Sure, in all political correctness, we should condemn their semi-final celebrations after beating India. But it was some guys who took off their shirts and let off a little too much steam, not, you know, an army general who tried to sneak a war into a peace process.

It still made for an electric, unforgettable spectacle. And it briefly galvanised two countries central to hockey’s past and future, that too smack in the middle of cricket commitments for both.

Truth be told, that is the elephant stomping around hockey’s world.

In six of the world’s top 12 countries, cricket swamps hockey. In the other six, football renders it a footnote.
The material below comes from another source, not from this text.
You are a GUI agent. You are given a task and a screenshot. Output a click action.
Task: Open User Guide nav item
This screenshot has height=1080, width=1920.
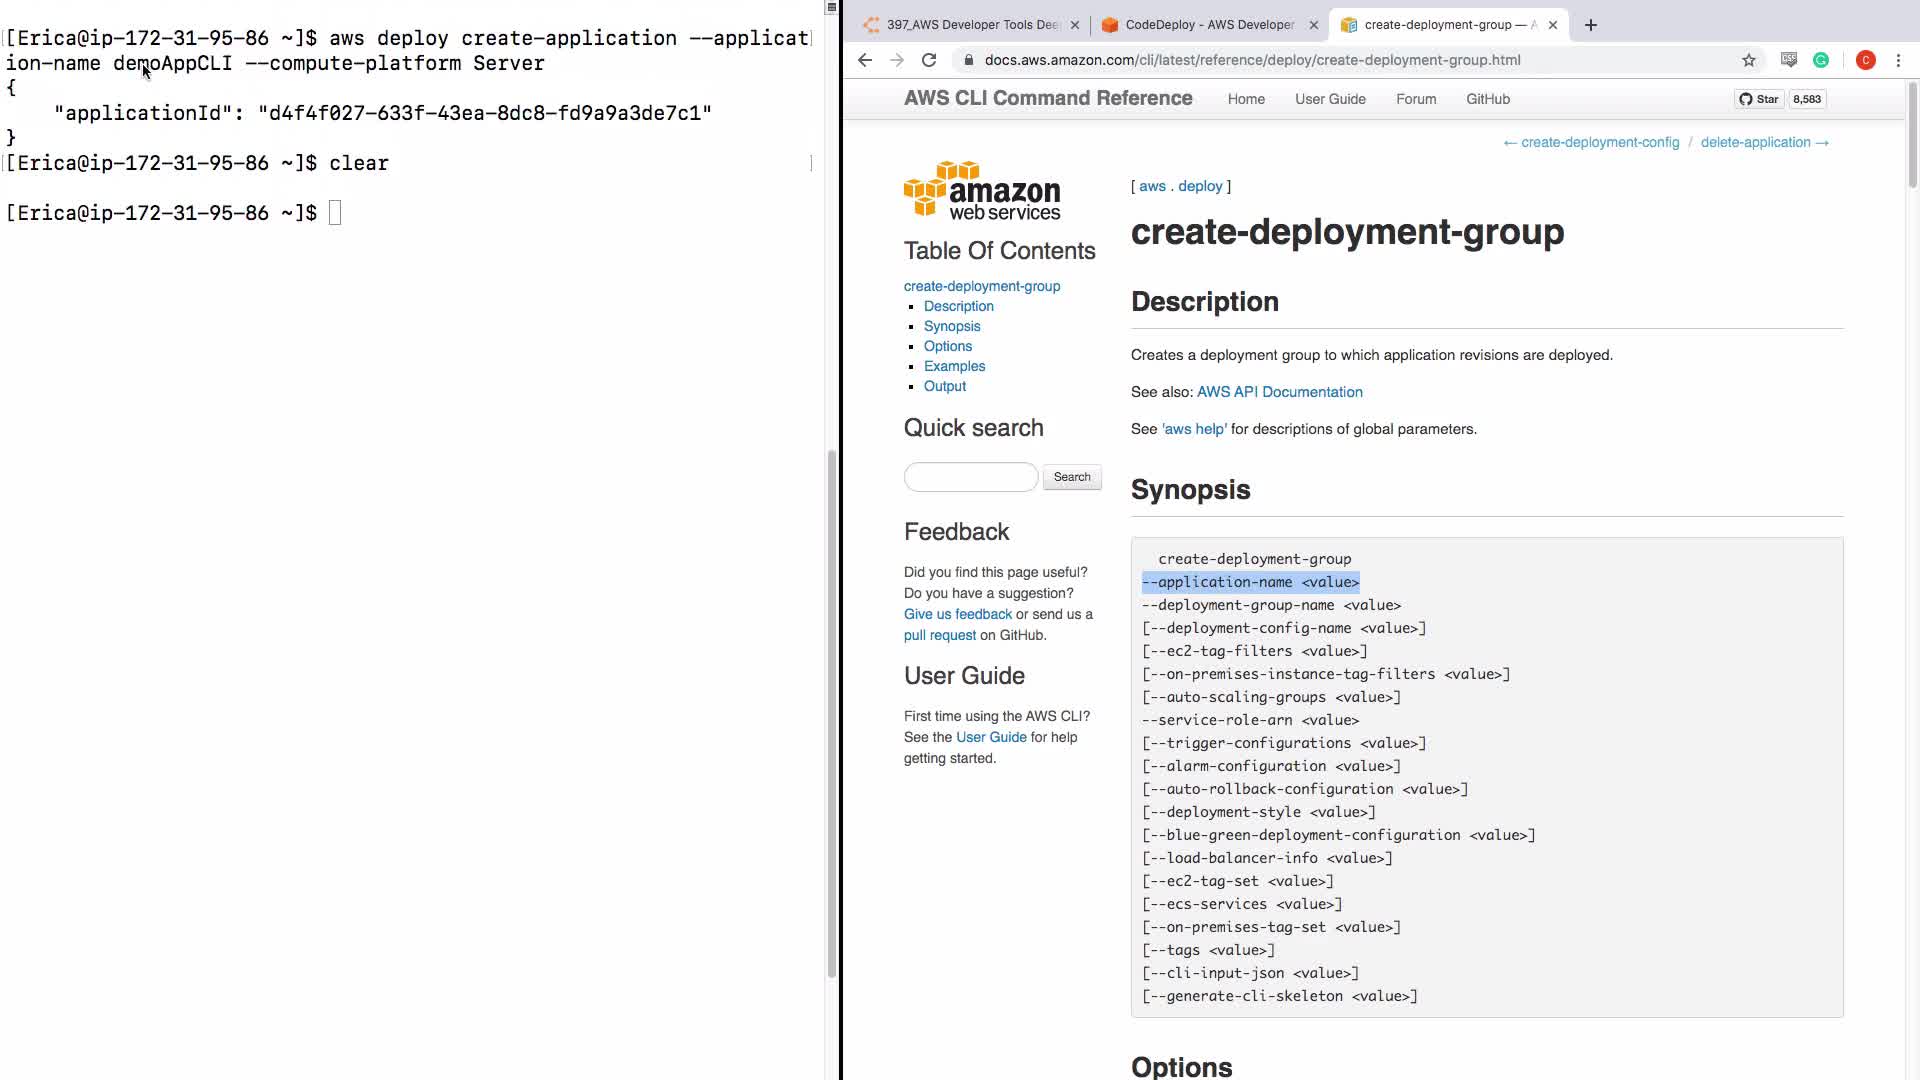coord(1330,99)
In India and Pakistan, cricket is the sibling that did good, who achieved and left behind the other, without so much as a backwards glance to ask how it was doing.

Hockey looks at cricket askew, jealously regretting what should have been. India and Pakistan had far greater success in hockey than in cricket, yet it has mattered less.

Imran Khan has always reckoned that is because post-colonial equations run deeper in cricket. Like the region, cricket was also ruled over by England. Beating them, for freedom, for cricket, naturally came to mean more. Hockey should have benefited from the relative freedom of those ties but, perhaps, has ended up suffering for it.

Like Pakistan, though, hockey refuses to die. Soon it may flourish, because as with so many sports, the growing gravitational pull of India’s economic strength is sucking it in.

Earlier this year, Star Sports signed an eight-year broadcast deal with the International Hockey Federation (FIH) for its elite tournaments. It is said to be in the region of US$42 million (Dh154.3m).

That is chump change for most sports but roughly an eight-fold increase on hockey’s previous deal. The channel is also investing nearly US$16 million in the Hockey India League, hockey’s IPL.

Hockey needs this money. Just as desperately, it also needs their savvy. Star Sports is raining down cash and sprinkling gold dust on all sports, from kabbadi to football to tennis.

They are investing these with a quality of coverage and a level of marketing and image-building they have never had. That one channel alone is responsible for the futures of so many sports is worrying, of course.

But hockey can worry about that later. Right now, it needs reviving.